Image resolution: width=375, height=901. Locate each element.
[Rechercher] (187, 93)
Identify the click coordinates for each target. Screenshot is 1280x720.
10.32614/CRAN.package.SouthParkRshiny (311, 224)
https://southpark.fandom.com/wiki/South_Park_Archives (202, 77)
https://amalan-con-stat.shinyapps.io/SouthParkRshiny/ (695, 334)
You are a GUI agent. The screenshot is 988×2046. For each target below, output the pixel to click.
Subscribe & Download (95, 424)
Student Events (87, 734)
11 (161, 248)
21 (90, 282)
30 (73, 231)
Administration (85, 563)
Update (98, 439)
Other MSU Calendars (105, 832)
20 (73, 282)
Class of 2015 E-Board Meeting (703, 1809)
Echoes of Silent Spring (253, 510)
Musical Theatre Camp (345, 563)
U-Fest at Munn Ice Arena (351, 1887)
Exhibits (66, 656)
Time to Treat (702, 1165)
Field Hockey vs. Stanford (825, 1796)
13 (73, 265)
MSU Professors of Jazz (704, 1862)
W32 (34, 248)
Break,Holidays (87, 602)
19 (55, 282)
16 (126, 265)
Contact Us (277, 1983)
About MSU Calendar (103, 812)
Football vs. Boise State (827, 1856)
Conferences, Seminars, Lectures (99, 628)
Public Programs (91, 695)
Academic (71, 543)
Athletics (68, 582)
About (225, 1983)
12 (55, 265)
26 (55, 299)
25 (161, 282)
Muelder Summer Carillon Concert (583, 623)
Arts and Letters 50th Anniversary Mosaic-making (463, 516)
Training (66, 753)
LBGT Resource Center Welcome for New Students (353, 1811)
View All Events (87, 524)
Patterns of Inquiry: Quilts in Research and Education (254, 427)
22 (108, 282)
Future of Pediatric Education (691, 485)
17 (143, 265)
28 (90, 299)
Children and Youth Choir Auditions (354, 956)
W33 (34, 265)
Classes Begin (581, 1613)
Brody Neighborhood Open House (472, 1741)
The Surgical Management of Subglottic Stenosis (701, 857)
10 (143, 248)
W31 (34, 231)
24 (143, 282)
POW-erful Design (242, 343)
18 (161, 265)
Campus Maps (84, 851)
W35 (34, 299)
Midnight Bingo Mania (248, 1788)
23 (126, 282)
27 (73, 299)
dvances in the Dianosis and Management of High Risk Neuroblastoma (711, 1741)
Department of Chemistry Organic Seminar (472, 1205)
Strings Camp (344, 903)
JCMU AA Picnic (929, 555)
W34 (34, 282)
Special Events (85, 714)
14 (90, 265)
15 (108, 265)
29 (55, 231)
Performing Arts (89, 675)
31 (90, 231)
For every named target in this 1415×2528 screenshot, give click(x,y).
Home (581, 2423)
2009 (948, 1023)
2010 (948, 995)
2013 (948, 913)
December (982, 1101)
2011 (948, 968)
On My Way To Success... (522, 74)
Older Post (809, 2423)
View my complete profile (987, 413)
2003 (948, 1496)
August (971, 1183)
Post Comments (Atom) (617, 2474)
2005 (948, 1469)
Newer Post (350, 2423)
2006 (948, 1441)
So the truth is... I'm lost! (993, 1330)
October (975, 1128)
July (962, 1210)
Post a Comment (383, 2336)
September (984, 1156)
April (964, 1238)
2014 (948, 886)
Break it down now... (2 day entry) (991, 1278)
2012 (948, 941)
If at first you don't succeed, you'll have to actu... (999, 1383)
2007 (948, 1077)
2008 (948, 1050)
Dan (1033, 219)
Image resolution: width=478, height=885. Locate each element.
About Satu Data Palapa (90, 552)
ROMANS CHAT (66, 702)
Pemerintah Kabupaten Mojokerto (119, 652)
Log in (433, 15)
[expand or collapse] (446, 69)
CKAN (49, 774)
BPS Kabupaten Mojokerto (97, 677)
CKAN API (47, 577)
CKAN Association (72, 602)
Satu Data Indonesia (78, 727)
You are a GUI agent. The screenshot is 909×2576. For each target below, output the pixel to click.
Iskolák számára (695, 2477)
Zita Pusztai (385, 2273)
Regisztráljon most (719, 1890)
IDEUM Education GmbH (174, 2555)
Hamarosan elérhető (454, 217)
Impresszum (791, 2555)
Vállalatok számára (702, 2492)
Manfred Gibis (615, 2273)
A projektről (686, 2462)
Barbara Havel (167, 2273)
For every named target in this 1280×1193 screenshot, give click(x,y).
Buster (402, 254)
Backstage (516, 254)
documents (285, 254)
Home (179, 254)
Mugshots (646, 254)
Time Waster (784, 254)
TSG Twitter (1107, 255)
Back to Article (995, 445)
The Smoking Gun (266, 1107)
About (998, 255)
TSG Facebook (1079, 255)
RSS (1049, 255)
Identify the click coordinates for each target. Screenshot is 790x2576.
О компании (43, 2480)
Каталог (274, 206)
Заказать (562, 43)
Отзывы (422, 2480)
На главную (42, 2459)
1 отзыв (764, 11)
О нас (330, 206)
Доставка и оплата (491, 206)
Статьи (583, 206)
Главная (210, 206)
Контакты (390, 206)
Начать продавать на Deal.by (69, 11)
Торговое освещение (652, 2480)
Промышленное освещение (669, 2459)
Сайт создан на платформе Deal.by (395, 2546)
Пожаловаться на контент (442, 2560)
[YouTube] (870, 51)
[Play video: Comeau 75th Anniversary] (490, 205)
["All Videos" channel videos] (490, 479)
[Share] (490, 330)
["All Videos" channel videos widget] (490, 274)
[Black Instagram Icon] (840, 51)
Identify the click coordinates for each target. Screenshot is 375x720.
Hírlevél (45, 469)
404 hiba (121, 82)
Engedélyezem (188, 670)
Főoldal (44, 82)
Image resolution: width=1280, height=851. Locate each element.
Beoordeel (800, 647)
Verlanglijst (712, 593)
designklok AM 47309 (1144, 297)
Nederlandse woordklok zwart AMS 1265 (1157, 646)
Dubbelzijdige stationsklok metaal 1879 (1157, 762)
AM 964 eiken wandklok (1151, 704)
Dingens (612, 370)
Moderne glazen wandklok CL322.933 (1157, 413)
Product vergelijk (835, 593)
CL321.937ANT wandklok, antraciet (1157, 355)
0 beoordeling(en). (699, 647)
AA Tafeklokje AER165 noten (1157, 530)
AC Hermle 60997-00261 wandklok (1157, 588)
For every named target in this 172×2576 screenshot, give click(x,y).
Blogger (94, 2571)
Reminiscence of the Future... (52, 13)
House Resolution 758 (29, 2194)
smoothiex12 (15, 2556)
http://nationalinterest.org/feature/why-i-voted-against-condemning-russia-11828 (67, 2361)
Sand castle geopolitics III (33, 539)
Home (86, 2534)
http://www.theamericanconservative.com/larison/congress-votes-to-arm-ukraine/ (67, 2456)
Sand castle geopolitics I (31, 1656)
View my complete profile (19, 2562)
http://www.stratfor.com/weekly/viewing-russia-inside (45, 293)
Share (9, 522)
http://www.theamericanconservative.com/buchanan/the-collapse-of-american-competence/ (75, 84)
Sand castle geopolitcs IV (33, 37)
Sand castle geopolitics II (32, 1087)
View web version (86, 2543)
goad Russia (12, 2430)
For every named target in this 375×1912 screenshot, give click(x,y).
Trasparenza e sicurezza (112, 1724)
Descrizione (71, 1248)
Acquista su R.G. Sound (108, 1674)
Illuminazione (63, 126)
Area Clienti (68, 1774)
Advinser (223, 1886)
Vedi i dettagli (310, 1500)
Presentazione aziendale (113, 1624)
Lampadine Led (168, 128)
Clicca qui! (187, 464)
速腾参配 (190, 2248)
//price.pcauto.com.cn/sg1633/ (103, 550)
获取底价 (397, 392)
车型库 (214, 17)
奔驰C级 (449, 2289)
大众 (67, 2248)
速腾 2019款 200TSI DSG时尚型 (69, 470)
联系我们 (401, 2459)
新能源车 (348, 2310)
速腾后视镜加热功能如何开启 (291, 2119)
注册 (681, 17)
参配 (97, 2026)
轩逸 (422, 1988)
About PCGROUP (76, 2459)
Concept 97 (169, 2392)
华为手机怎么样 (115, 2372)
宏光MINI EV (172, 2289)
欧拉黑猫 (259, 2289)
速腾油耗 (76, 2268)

◆ ◆ ◆ ◆ ◆

[Work to do] Format the entries from the line containing "30 (73, 231)" through the line containing "19 (55, 282)" as a JSON list of strings, one string per line, omitting any blank lines.

[Response to this task]
[
  "30 (73, 231)",
  "Administration (85, 563)",
  "Update (98, 439)",
  "Other MSU Calendars (105, 832)",
  "20 (73, 282)",
  "Class of 2015 E-Board Meeting (703, 1809)",
  "Echoes of Silent Spring (253, 510)",
  "Musical Theatre Camp (345, 563)",
  "U-Fest at Munn Ice Arena (351, 1887)",
  "Exhibits (66, 656)",
  "Time to Treat (702, 1165)",
  "Field Hockey vs. Stanford (825, 1796)",
  "13 (73, 265)",
  "MSU Professors of Jazz (704, 1862)",
  "W32 (34, 248)",
  "Break,Holidays (87, 602)",
  "19 (55, 282)"
]